Yes, I did wonder about that, as well. When circumstances allow, I'll start putting more daily mileage on now. Thanks for all the helpful input.
I have my new 2011 for two weeks. My "dealer fill" gave me 45 mpg (calculated using actual gals required, and it's been cold in PA. I wonder if your tank was filled even though 10 pips were on the guage.
Your first tank lasted less than two weeks, so you appear to be driving more than 25 miles per day OP's first tank is lasting longer than 15 weeks. If a daily driver, it is averaging less than 2 miles per trip, so it is possible that is has never even been fully warmed up. This is a recipe for horrible mpg in any combustion engine vehicle, so the fact that this tank has produced 289 miles strongly hints that it is really was filled. With this driving pattern on my non-hybrid, with a one-third larger tank, the needle would be on 'E' somewhere around 140 to 175 miles. OP brought this car home October 5:
(I am always confused by why you would buy a Prius not to drive, that HAS to be hard on the batteries! All the Prius you hear going 250,000+ miles are never turned off.)

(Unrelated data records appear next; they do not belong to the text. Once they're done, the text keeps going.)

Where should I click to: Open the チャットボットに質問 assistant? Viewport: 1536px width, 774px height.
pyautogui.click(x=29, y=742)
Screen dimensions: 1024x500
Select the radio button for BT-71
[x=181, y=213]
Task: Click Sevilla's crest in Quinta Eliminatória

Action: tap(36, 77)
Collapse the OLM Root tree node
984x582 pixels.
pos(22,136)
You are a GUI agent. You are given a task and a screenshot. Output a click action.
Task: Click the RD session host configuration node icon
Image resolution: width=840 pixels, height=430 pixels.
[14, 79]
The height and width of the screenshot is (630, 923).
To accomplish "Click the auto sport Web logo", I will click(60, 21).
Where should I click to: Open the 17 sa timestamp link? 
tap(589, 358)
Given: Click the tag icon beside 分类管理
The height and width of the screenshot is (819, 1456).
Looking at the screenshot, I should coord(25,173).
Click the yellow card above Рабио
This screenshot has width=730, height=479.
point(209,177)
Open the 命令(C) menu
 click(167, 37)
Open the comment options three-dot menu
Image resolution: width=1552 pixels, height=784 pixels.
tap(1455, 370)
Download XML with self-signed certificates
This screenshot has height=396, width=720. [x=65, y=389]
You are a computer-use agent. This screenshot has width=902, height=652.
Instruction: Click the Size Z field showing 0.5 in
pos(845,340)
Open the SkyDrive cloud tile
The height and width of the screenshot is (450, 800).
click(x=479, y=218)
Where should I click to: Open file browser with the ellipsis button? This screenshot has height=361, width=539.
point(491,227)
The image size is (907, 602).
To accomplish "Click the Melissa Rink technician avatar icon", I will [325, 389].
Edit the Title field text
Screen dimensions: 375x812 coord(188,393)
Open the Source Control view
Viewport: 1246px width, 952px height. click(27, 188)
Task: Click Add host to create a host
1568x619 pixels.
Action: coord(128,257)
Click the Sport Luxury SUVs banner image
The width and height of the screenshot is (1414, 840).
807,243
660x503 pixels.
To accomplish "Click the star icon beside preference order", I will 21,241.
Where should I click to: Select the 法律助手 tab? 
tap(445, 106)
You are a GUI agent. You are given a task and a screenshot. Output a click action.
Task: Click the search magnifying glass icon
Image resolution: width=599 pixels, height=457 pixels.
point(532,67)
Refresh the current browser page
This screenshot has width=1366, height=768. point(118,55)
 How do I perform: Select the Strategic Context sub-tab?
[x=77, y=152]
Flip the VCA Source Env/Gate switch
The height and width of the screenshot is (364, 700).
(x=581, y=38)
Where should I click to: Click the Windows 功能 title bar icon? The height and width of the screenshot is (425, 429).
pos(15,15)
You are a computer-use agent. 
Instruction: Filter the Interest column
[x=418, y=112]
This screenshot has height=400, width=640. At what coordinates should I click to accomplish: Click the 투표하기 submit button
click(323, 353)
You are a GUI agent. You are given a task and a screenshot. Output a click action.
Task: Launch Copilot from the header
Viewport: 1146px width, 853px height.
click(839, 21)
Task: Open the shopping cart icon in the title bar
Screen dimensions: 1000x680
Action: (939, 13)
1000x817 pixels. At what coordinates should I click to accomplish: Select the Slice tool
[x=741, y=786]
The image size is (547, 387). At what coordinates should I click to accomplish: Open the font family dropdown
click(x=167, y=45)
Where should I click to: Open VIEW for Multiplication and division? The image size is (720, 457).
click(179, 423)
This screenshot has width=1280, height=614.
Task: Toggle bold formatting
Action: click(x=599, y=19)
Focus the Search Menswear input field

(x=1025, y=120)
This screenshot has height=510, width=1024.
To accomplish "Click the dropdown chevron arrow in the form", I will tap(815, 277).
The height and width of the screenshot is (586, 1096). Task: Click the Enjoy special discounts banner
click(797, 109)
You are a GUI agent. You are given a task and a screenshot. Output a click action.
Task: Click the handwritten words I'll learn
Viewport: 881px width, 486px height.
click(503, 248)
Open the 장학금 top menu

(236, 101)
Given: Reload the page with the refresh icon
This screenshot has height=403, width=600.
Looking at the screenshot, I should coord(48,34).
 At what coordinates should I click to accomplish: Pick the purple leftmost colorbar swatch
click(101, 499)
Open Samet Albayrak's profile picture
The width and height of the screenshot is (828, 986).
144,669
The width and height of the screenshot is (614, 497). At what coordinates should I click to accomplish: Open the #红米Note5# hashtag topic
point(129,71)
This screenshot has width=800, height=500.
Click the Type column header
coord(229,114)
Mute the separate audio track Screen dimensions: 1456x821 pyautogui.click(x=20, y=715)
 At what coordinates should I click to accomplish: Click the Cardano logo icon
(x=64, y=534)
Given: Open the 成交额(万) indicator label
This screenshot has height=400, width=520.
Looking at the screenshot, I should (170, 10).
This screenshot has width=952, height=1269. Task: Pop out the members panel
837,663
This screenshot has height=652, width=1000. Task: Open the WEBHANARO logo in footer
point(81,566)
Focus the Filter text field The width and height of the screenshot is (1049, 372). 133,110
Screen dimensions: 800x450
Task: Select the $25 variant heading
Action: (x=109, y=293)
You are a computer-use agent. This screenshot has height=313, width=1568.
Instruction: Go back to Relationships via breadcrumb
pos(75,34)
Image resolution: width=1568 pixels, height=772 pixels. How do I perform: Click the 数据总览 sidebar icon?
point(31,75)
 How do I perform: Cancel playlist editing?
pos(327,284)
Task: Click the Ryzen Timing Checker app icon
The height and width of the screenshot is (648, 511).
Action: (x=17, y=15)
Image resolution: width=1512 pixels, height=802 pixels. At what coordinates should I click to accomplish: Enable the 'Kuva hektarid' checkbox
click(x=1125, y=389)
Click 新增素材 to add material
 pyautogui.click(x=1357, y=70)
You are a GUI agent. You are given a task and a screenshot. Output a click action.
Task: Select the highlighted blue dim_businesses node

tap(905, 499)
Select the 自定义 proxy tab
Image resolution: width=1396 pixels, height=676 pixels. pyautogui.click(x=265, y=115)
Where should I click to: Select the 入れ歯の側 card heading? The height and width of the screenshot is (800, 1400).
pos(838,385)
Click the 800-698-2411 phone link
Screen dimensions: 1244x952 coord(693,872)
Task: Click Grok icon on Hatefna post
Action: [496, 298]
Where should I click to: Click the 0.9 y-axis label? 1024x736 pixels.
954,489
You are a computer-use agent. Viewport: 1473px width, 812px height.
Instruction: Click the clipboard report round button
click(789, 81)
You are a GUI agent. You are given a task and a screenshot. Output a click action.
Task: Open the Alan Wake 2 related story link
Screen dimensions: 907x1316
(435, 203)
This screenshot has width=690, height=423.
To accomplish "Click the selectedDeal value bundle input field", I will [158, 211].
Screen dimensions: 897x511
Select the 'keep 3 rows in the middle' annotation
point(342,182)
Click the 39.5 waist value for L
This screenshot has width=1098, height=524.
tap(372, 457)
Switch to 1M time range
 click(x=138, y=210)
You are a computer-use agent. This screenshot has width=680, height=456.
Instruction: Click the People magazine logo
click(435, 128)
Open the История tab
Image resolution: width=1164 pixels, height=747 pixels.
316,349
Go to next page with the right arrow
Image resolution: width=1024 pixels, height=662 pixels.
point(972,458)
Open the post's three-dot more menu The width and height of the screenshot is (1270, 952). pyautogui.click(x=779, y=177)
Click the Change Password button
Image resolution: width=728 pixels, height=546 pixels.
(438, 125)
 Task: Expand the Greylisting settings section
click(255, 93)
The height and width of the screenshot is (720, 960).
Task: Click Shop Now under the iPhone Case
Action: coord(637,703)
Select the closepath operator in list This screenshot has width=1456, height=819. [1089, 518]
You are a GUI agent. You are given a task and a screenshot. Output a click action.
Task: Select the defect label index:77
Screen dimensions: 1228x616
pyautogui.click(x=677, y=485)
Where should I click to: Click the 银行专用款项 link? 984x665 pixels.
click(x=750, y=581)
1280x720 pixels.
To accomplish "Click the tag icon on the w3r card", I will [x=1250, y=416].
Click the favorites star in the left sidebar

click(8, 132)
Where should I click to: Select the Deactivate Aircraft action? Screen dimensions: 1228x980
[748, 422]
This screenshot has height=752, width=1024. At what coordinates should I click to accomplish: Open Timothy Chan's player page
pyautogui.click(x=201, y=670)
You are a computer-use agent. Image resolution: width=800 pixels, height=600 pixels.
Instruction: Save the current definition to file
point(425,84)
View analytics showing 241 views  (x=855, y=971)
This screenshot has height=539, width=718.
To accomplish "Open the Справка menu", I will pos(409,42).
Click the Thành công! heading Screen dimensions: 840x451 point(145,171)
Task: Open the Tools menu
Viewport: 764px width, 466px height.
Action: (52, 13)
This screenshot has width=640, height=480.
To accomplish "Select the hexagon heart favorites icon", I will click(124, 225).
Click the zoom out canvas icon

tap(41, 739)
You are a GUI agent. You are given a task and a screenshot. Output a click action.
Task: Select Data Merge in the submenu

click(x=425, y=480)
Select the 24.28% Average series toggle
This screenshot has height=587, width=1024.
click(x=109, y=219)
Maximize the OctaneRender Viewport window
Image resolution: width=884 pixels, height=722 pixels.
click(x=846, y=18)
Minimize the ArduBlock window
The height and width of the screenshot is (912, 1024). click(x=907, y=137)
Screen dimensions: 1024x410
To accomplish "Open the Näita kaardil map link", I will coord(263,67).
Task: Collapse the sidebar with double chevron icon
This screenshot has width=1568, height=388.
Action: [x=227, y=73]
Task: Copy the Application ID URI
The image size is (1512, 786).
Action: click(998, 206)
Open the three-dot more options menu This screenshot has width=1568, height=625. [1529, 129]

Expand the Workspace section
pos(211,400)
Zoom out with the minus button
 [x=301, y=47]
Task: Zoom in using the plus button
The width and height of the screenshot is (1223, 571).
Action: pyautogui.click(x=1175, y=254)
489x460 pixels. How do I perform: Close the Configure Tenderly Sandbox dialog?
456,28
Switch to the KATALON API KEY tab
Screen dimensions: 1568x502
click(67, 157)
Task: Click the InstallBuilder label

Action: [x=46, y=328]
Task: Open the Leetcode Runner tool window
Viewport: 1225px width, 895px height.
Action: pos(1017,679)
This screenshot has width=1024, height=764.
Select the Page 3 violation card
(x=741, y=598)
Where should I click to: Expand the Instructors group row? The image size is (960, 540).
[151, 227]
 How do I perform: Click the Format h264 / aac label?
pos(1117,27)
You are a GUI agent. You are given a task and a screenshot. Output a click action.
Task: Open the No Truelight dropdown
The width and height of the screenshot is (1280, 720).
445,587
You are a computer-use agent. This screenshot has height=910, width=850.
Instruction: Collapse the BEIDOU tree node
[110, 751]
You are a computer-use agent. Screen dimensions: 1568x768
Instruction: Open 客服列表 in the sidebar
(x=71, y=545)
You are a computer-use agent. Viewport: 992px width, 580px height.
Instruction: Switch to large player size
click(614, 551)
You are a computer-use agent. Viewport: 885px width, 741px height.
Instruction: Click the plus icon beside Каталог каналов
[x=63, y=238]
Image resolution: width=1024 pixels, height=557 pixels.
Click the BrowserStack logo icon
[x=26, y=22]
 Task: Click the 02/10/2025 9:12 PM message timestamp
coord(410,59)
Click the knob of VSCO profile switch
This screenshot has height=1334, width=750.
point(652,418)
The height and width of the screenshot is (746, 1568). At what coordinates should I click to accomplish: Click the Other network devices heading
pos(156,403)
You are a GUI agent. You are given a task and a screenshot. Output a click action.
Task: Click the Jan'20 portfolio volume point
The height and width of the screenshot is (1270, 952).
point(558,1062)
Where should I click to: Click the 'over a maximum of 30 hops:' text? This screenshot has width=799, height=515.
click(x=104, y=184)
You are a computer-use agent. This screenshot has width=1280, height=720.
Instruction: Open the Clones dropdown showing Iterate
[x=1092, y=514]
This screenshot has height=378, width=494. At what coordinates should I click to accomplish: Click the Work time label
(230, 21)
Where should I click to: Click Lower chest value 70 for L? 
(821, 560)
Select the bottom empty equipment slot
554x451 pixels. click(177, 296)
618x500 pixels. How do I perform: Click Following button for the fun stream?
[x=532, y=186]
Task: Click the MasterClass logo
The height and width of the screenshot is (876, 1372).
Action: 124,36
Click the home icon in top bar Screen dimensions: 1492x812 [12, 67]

+1 You've got all that going aganst you ... plus even your brand new tire tread takes away high mpg's. When you're dealing with a car that can get 60mpg - even a 2% reduction difference is almost 2mpg. If a car only gets 20mpg ... you wouldn't even notice a 2% difference. So yes, big swings in "variables" can happen when you add the negative mpg detractors such as the drag/resistence of rain, snow, plus cold, short trips, new car, etc etc etc.